12Le travail de terrain, mené sous forme d’entretiens auprès de fans français et de questionnaires lors de la Japan Expo de Paris (Sabre, 2013) a ainsi mis en avant, chez de nombreux fans venus au Japon, une attirance forte et vécue comme un cheminement logique, des loisirs liés au manga et à l’animation à un désir fort de connaître un Japon authentique. Les références issues de la pop culture soulignent les différents aspects du pays et de sa culture, comme le résument parfaitement les propos d’un voyageur postés en 2008 sur le forum internet d’une agence de voyage observée lors du travail de terrain et qui organise des séjours « spécial manga » :

« Alors pour moi, je dois dire que je suis attiré par le Japon depuis que je suis tout petit, peut-être depuis que j'ai 12 ans environ (en gros depuis que je m'intéresse aux animes). Donc j'ai commencé à me documenter un peu sur tout ce qui se rapporte à ce pays, que ce soit la religion, les temples, la bouffe, en passant par la langue mais aussi et surtout le style de vie. Puis je me suis mis à lire des mangas ce qui m'a permis d'en apprendre pas mal sur la vie de tous les jours et sur la jeunesse nippone (notamment la vie lycéenne, ce qui était mon cas en France à cette époque). Jeune et rêveur, j'aspirais donc à une sorte de "Japanese Way Of Life" (…). J'ai donc décidé de passer à l'étape supérieure et ce, en réalisant le but ultime, le voyage (enfin bon, l'ultime serait d'y vivre quelques années). (…) Je me suis donc inscrit pour le voyage d'un mois en d'avril 2008 ». Message posté sous pseudonyme le 04 juillet 2008 sur le forum d’Autrement le Japon, en réponse au sujet « vos motivations pour cet été ? »
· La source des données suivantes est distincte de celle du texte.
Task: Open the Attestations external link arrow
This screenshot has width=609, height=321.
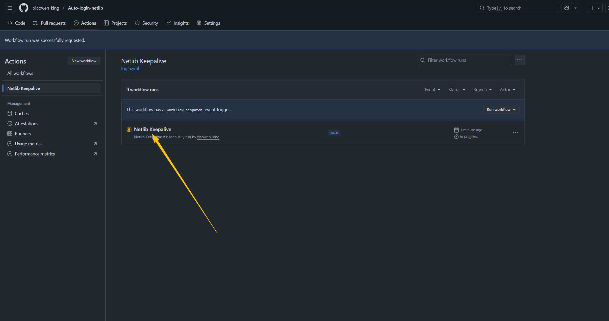Action: click(95, 123)
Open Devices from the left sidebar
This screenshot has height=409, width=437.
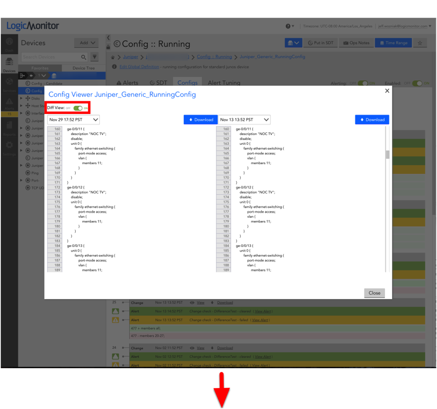pyautogui.click(x=9, y=64)
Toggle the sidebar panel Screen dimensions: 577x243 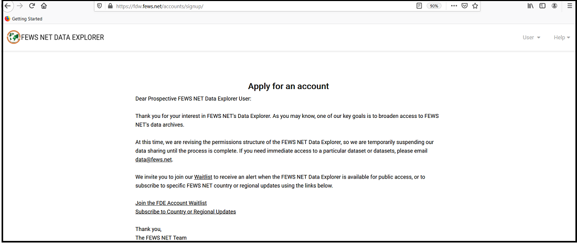pyautogui.click(x=542, y=6)
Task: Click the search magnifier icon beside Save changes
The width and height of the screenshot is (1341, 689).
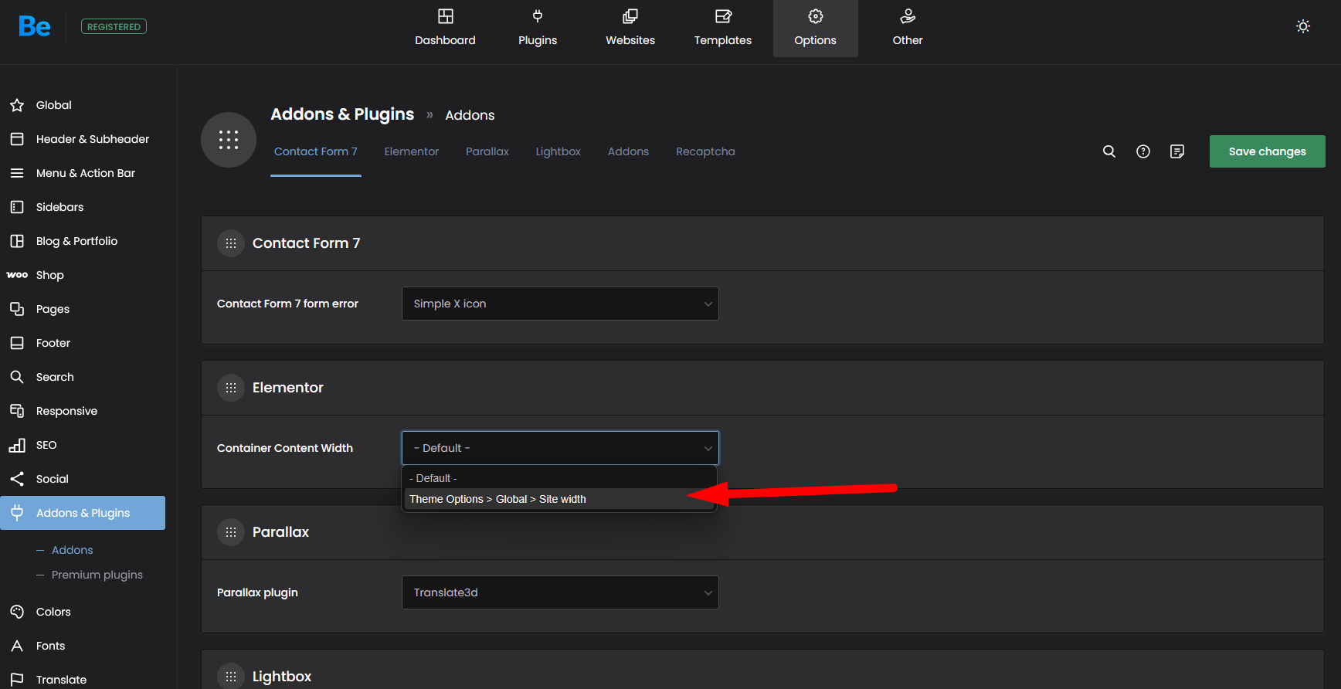Action: 1108,151
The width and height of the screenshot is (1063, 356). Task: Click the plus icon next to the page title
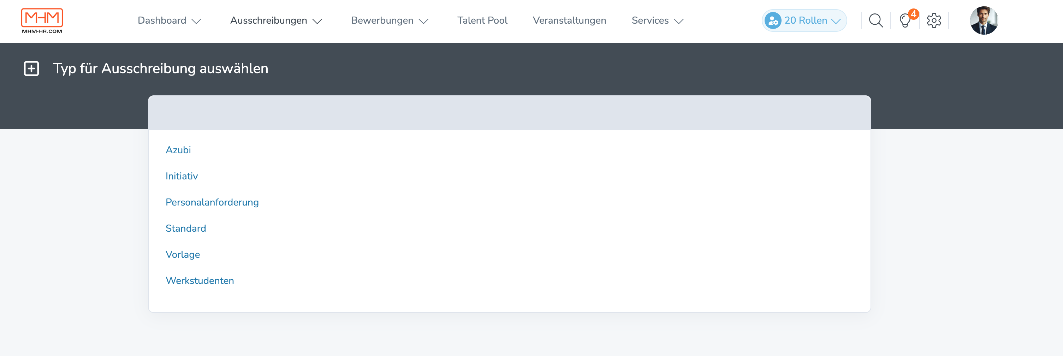31,68
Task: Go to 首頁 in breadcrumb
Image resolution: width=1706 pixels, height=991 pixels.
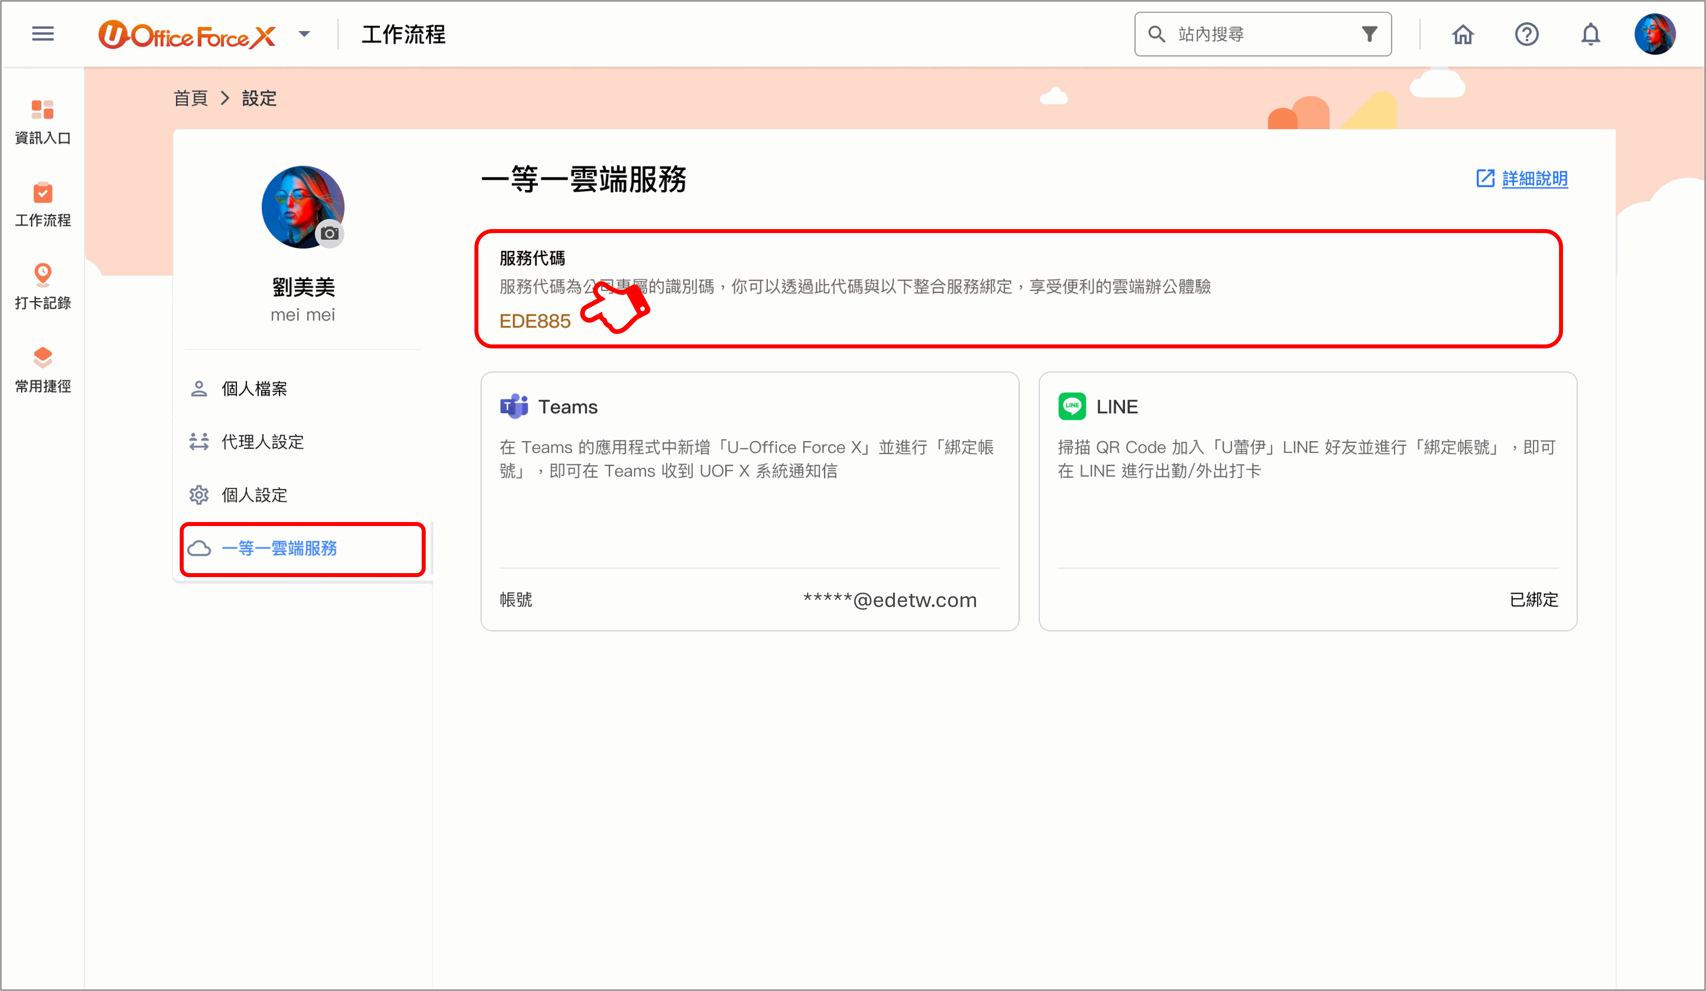Action: [x=190, y=99]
13Ces quelques mots résument le ressenti exprimé par les fans français, que l’on peut rapporter au désir de donner corps à l’expérience imaginaire vécue grâce au fantasyscape. Le séjour touristique permet alors de concrétiser cet imaginaire en l’ancrant dans un territoire et dans une expérience réellement vécue.

3. Tourisme de pop culture au Japon : des fans en pèlerinage

14Avant de suivre les fans lors de leur séjour nippon, il est nécessaire de donner quelques précisions sur la manière dont ces données s’intègrent à une analyse menée dans le cadre de l’anthropologie du tourisme. L’approche développée par Nelson Graburn (1983) qui s’appuie sur les travaux de Victor Turner à propos du pèlerinage (1974), et poursuivie par Rachid Amirou en France (1995), considère l’expérience touristique comme analogue à celle du rite de passage, avec ce qu’Amirou nomme une « homologie structurelle ». L’expérience touristique, tout comme le rite de passage, se divise en trois temps : l’avant, période préalable pendant laquelle les futurs voyageurs choisissent une destination via les représentations qui y sont associées ; pendant le séjour, une période dite liminoïde, forme atténuée de la période liminale du rite, lors de laquelle les initiés sont séparés du reste du groupe, dans un état d’entre-deux (Turner, 1974 ; Graburn 1983) durant lequel les voyageurs sont hors de leur univers habituel et enfin l’après, temps de réintégration à la société, en ayant incorporé l’expérience vécue lors du voyage. On peut donc considérer ici que la constitution d’un imaginaire du Japon propre aux fans correspond au premier temps, tandis que le séjour au Japon correspond à cette période liminoïde centrale dans l’expérience touristique. Cette étape a des propriétés liées à la coupure avec l’univers familier : le groupe de touristes constitue ce que Turner nomme une « communitas », forme de communauté éphémère mais au sein de laquelle les membres entretiennent des liens forts et intenses, accompagnés d’une plus grande permissivité (paresse, excès ou encore séduction). Cette période est donc vécue de manière intense et comme étant exceptionnelle (Amirou, 1995).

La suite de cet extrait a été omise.